● **What is asked**: Can you rewrite the stretch of records from the line containing "green tree icon" through the line containing "[x=134, y=301]", with the requests left as they are and every coordinate in the answers scaled by 1.15 and rounded to a whole number, halves going up? Give only those lines.

● **Records for this exercise**:
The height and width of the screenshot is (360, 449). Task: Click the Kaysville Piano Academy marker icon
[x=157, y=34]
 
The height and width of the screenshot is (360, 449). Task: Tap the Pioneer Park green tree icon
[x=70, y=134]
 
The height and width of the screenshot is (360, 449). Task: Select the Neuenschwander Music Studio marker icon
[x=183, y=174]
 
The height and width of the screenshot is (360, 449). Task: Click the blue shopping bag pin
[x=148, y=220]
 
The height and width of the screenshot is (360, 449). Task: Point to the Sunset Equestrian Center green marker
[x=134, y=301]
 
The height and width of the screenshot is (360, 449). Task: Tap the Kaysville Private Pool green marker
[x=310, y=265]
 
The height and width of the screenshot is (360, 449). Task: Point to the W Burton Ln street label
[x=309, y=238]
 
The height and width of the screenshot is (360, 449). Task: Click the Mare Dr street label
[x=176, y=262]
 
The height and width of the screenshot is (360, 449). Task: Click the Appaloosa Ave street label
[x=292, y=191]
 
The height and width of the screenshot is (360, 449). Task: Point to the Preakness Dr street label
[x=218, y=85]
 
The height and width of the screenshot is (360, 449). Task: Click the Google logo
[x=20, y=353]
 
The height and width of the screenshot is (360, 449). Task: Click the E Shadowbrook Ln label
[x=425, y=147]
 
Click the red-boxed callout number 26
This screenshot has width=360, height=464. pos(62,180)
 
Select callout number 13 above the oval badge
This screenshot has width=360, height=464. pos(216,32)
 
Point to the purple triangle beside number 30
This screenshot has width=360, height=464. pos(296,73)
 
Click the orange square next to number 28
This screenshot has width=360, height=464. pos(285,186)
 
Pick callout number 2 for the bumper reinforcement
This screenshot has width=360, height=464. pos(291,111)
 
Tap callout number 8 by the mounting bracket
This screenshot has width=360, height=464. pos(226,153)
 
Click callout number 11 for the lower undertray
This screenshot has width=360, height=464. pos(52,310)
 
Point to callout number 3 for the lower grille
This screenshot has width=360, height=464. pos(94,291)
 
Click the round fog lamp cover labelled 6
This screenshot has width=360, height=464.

● **Response for this exercise**:
The height and width of the screenshot is (360, 449). Task: Tap the Pioneer Park green tree icon
[x=81, y=154]
 
The height and width of the screenshot is (360, 449). Task: Select the Neuenschwander Music Studio marker icon
[x=210, y=200]
 
The height and width of the screenshot is (360, 449). Task: Click the blue shopping bag pin
[x=170, y=253]
 
The height and width of the screenshot is (360, 449). Task: Point to the Sunset Equestrian Center green marker
[x=154, y=346]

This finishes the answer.